═════ RECORD SET ═════

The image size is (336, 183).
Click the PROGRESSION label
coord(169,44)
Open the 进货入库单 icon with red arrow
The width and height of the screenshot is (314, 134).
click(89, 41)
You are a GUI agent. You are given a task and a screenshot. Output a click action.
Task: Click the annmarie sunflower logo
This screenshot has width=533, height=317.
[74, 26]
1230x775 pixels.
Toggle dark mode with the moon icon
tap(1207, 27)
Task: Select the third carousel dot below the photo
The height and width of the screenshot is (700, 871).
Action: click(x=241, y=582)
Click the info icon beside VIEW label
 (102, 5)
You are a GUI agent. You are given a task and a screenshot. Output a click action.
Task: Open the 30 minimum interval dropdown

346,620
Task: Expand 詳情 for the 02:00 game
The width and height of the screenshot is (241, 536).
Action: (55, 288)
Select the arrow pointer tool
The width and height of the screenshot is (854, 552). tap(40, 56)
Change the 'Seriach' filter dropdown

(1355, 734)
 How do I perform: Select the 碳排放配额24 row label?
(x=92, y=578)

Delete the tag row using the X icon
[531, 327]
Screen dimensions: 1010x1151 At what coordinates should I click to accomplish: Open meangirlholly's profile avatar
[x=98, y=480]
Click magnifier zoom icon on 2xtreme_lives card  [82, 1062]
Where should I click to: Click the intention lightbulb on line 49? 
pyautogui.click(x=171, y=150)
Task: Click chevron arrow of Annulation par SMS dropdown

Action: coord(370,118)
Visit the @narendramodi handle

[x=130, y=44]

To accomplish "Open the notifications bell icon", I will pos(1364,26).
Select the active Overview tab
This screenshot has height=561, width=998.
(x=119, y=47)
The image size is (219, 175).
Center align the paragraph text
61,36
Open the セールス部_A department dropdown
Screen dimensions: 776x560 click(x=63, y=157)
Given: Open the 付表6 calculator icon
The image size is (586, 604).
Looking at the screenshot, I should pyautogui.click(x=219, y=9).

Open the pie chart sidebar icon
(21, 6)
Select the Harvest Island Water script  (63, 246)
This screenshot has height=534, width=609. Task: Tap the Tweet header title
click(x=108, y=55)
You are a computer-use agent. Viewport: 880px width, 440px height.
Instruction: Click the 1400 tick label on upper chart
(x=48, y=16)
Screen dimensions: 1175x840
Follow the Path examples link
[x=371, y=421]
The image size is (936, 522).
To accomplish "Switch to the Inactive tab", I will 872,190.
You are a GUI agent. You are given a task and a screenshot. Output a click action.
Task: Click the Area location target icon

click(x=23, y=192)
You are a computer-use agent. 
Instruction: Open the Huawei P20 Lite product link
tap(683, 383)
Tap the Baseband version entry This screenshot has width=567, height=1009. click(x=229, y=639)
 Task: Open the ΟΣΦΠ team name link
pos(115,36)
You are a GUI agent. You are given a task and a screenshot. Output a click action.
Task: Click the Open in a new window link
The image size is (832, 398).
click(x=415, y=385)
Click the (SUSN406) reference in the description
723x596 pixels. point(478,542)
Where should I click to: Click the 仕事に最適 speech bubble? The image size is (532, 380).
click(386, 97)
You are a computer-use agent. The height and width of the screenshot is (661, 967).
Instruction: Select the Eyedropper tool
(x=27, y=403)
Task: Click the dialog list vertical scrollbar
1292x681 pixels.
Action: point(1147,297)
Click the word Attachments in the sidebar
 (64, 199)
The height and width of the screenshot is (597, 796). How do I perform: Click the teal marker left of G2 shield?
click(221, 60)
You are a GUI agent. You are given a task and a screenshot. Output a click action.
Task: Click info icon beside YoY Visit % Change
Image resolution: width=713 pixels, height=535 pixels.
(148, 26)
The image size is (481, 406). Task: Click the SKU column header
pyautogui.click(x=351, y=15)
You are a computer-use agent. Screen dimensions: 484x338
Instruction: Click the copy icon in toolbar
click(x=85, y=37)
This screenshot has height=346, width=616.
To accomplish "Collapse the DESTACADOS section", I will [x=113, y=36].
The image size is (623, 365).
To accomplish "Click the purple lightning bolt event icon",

═════

WHAT NEEDS TO BE DONE »
Send back every line of the listing above exactly.

SOLUTION TO THE EXERCISE »
The image size is (336, 183).
Click the PROGRESSION label
coord(169,44)
Open the 进货入库单 icon with red arrow
The width and height of the screenshot is (314, 134).
click(89, 41)
You are a GUI agent. You are given a task and a screenshot. Output a click action.
Task: Click the annmarie sunflower logo
This screenshot has width=533, height=317.
[74, 26]
1230x775 pixels.
Toggle dark mode with the moon icon
tap(1207, 27)
Task: Select the third carousel dot below the photo
The height and width of the screenshot is (700, 871).
Action: click(x=241, y=582)
Click the info icon beside VIEW label
 (102, 5)
You are a GUI agent. You are given a task and a screenshot. Output a click action.
Task: Open the 30 minimum interval dropdown

346,620
Task: Expand 詳情 for the 02:00 game
The width and height of the screenshot is (241, 536).
Action: (55, 288)
Select the arrow pointer tool
The width and height of the screenshot is (854, 552). tap(40, 56)
Change the 'Seriach' filter dropdown

(1355, 734)
 How do I perform: Select the 碳排放配额24 row label?
(x=92, y=578)

Delete the tag row using the X icon
[531, 327]
Screen dimensions: 1010x1151 At what coordinates should I click to accomplish: Open meangirlholly's profile avatar
[x=98, y=480]
Click magnifier zoom icon on 2xtreme_lives card  [82, 1062]
Where should I click to: Click the intention lightbulb on line 49? 
pyautogui.click(x=171, y=150)
Task: Click chevron arrow of Annulation par SMS dropdown

Action: coord(370,118)
Visit the @narendramodi handle

[x=130, y=44]

To accomplish "Open the notifications bell icon", I will pos(1364,26).
Select the active Overview tab
This screenshot has height=561, width=998.
(x=119, y=47)
The image size is (219, 175).
Center align the paragraph text
61,36
Open the セールス部_A department dropdown
Screen dimensions: 776x560 click(x=63, y=157)
Given: Open the 付表6 calculator icon
The image size is (586, 604).
Looking at the screenshot, I should pyautogui.click(x=219, y=9).

Open the pie chart sidebar icon
(21, 6)
Select the Harvest Island Water script  (63, 246)
This screenshot has height=534, width=609. Task: Tap the Tweet header title
click(x=108, y=55)
You are a computer-use agent. Viewport: 880px width, 440px height.
Instruction: Click the 1400 tick label on upper chart
(x=48, y=16)
Screen dimensions: 1175x840
Follow the Path examples link
[x=371, y=421]
The image size is (936, 522).
To accomplish "Switch to the Inactive tab", I will 872,190.
You are a GUI agent. You are given a task and a screenshot. Output a click action.
Task: Click the Area location target icon

click(x=23, y=192)
You are a computer-use agent. 
Instruction: Open the Huawei P20 Lite product link
tap(683, 383)
Tap the Baseband version entry This screenshot has width=567, height=1009. click(x=229, y=639)
 Task: Open the ΟΣΦΠ team name link
pos(115,36)
You are a GUI agent. You are given a task and a screenshot. Output a click action.
Task: Click the Open in a new window link
The image size is (832, 398).
click(x=415, y=385)
Click the (SUSN406) reference in the description
723x596 pixels. point(478,542)
Where should I click to: Click the 仕事に最適 speech bubble? The image size is (532, 380).
click(386, 97)
You are a computer-use agent. The height and width of the screenshot is (661, 967).
Instruction: Select the Eyedropper tool
(x=27, y=403)
Task: Click the dialog list vertical scrollbar
1292x681 pixels.
Action: point(1147,297)
Click the word Attachments in the sidebar
 (64, 199)
The height and width of the screenshot is (597, 796). How do I perform: Click the teal marker left of G2 shield?
click(221, 60)
You are a GUI agent. You are given a task and a screenshot. Output a click action.
Task: Click info icon beside YoY Visit % Change
Image resolution: width=713 pixels, height=535 pixels.
(148, 26)
The image size is (481, 406). Task: Click the SKU column header
pyautogui.click(x=351, y=15)
You are a computer-use agent. Screen dimensions: 484x338
Instruction: Click the copy icon in toolbar
click(x=85, y=37)
This screenshot has height=346, width=616.
To accomplish "Collapse the DESTACADOS section", I will [x=113, y=36].
The image size is (623, 365).
To accomplish "Click the purple lightning bolt event icon",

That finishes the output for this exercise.